### DATA TO PROCESS
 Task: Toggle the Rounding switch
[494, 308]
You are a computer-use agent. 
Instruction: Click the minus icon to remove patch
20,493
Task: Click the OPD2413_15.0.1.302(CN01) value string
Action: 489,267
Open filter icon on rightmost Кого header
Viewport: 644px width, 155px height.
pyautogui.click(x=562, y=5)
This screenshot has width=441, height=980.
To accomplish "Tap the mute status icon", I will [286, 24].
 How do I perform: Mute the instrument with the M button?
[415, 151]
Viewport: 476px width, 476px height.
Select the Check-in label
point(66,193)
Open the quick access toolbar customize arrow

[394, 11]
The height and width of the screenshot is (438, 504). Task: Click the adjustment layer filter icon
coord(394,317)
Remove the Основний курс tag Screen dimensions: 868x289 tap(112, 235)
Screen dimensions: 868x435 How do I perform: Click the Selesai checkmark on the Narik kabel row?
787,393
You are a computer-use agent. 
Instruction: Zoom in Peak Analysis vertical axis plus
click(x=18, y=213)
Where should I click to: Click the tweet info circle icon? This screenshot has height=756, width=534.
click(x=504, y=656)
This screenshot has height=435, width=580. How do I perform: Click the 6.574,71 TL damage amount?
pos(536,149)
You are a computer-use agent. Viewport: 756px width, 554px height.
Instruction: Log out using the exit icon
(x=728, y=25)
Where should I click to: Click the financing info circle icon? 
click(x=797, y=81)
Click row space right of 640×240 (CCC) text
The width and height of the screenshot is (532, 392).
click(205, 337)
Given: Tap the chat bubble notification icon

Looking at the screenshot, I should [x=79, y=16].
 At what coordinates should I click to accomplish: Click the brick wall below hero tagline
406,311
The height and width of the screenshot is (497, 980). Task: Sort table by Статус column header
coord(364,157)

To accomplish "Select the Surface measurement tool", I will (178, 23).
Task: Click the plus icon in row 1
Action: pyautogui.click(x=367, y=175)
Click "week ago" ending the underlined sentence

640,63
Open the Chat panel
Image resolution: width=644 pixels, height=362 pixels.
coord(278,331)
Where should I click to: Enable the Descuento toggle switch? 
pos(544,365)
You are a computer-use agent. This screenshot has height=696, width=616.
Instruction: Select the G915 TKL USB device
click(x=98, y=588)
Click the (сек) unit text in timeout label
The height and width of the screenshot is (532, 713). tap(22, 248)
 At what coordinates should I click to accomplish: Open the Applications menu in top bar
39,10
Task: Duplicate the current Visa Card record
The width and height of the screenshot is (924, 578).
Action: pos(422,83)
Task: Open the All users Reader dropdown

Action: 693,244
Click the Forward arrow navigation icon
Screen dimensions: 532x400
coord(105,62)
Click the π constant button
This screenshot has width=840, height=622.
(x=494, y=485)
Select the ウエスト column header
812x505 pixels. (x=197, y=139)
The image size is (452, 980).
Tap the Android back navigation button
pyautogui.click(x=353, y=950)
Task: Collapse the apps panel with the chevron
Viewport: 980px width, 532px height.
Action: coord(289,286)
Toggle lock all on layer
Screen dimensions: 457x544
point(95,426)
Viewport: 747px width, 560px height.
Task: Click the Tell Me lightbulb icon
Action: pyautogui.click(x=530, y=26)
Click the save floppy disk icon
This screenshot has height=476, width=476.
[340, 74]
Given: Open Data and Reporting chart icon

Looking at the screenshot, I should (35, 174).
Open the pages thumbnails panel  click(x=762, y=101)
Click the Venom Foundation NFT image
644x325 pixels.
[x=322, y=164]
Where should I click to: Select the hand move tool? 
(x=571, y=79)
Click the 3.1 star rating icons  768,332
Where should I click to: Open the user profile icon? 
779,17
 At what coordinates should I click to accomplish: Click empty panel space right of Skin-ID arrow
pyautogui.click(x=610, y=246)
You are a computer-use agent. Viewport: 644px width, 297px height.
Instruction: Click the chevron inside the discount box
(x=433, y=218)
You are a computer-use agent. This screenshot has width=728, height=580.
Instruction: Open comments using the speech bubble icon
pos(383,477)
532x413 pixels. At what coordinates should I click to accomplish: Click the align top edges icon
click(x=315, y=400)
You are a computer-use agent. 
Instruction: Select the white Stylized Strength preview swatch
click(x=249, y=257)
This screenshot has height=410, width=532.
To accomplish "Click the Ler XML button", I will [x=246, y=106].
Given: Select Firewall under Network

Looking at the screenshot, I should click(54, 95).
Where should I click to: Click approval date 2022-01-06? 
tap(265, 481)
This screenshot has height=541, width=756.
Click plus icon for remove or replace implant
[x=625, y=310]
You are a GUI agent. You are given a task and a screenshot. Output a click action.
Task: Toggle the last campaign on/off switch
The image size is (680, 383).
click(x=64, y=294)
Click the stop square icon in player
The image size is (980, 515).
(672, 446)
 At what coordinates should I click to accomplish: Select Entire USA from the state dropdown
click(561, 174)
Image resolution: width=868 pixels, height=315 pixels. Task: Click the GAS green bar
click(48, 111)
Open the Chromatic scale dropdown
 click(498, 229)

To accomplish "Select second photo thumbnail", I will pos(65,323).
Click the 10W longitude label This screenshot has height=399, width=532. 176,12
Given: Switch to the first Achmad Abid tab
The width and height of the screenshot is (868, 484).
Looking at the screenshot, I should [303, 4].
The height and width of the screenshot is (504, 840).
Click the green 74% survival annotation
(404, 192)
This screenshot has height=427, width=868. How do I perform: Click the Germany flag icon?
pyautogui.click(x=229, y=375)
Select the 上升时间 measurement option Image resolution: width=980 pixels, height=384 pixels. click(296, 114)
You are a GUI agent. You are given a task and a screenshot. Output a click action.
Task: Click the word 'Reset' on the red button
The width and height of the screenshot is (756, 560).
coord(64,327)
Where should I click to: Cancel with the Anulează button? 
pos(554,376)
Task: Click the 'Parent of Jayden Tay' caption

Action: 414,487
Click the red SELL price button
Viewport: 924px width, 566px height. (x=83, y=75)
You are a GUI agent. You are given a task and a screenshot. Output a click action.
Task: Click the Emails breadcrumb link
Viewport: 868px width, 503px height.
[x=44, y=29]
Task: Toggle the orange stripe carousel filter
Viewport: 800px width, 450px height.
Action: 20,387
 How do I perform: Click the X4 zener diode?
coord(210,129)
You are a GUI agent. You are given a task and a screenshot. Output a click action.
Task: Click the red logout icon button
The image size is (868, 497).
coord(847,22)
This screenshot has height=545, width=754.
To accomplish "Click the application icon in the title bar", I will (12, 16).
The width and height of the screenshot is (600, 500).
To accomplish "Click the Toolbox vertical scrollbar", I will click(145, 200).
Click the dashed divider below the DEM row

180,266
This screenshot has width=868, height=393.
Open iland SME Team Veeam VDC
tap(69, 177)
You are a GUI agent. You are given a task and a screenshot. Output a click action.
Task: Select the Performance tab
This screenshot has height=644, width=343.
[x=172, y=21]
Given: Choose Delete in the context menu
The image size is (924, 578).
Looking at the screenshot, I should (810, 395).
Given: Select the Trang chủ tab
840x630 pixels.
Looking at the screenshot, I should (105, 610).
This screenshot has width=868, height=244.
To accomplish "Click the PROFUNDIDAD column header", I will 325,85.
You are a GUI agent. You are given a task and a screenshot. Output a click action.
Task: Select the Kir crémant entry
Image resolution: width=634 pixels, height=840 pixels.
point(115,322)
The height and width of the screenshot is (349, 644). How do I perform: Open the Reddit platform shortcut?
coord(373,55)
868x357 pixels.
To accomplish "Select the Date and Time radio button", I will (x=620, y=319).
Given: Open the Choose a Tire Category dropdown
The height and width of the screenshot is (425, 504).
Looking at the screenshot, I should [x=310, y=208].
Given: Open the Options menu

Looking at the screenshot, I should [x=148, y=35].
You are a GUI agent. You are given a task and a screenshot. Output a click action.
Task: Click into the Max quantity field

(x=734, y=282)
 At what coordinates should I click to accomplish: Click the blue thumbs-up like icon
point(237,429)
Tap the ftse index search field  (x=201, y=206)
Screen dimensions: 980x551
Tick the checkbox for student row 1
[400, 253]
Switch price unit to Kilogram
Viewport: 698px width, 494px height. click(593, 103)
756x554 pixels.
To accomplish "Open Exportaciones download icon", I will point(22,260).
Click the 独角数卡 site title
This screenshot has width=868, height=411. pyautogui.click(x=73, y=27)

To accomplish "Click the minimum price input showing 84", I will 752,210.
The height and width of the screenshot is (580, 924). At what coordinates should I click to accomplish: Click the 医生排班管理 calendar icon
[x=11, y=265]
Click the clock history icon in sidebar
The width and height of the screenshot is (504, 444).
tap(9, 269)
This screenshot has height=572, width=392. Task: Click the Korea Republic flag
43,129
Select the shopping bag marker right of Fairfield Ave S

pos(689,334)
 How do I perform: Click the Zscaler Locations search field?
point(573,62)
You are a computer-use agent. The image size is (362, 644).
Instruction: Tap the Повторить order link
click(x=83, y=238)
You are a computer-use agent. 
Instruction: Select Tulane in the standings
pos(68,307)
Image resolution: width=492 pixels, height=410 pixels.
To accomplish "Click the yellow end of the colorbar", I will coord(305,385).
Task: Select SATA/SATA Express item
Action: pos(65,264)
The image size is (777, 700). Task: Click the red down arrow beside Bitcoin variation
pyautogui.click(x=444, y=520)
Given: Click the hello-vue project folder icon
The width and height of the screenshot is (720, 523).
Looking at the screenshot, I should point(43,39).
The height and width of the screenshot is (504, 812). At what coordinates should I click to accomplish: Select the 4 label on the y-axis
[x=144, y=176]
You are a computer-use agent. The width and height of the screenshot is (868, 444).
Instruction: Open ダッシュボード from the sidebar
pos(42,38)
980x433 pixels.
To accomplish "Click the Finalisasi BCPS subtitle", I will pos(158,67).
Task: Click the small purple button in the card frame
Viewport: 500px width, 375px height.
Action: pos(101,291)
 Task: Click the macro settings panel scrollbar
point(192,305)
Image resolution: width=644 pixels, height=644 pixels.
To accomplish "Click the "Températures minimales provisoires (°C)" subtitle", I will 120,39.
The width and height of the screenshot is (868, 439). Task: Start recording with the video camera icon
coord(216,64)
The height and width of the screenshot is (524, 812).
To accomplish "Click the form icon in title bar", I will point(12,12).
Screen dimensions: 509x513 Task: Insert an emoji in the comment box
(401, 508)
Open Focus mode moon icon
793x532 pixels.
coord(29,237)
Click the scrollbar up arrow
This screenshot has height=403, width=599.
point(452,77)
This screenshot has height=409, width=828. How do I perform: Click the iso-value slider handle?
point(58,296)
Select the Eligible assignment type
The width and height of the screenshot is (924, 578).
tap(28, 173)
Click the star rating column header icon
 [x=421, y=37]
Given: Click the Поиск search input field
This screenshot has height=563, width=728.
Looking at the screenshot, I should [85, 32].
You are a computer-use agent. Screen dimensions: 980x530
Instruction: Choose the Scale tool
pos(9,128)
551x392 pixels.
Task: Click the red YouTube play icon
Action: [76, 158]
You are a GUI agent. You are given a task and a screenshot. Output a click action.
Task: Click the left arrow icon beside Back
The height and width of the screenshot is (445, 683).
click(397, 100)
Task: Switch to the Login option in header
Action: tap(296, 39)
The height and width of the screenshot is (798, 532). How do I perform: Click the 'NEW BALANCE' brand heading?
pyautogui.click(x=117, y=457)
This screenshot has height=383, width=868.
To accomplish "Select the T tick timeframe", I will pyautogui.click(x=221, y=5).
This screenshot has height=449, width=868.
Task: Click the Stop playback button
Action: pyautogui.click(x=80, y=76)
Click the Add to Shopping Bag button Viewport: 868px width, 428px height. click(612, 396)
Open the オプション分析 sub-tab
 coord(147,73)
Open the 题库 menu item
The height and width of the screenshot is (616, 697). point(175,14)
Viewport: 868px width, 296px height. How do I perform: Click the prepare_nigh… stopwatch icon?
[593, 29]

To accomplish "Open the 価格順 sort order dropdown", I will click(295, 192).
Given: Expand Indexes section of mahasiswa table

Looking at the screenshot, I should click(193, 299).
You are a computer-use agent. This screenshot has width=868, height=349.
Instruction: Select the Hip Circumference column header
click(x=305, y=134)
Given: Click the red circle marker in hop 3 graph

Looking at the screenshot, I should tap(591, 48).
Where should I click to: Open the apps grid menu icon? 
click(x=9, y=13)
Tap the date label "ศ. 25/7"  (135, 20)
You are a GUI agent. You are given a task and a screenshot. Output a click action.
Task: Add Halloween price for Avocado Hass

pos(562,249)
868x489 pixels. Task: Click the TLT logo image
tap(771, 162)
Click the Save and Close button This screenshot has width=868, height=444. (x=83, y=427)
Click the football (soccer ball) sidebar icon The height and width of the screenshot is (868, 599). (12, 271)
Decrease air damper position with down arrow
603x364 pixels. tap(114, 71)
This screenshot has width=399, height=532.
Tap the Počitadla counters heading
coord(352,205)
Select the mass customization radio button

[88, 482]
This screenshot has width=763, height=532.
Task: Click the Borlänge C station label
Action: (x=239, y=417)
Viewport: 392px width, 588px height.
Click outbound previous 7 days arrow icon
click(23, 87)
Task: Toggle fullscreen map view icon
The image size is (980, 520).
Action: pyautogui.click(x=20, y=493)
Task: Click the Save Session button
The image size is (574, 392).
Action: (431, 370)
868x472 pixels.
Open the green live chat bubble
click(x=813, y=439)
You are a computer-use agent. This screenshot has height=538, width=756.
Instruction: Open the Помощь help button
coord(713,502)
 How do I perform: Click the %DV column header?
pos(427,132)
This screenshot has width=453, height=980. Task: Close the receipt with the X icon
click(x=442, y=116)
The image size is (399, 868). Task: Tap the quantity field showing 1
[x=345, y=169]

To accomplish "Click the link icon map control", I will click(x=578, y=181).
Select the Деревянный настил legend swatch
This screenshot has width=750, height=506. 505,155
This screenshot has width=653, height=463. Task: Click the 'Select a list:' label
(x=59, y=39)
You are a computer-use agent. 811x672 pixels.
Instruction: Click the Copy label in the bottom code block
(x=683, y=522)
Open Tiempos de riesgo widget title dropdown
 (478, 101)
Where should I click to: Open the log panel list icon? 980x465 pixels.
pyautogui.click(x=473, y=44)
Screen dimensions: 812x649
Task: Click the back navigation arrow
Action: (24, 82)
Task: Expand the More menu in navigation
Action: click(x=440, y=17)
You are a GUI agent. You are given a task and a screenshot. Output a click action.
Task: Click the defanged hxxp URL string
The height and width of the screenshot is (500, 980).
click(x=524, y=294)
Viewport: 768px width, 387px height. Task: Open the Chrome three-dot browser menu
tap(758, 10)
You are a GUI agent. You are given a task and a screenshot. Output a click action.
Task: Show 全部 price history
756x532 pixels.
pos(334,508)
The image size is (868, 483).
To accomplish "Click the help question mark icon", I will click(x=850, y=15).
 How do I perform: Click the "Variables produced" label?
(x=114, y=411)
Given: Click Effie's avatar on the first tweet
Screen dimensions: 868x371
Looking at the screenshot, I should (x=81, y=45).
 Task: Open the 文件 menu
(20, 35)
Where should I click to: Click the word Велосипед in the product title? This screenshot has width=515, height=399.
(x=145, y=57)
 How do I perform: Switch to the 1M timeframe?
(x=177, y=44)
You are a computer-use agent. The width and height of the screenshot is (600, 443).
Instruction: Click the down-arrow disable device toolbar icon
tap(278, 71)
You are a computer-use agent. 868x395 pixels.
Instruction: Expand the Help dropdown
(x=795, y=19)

### TASK BRIEF
Lines above with "input" in them are the ones to copy.

### EXPECTED OUTPUT
To accomplish "Click the minimum price input showing 84", I will 752,210.
Given: Click the Поиск search input field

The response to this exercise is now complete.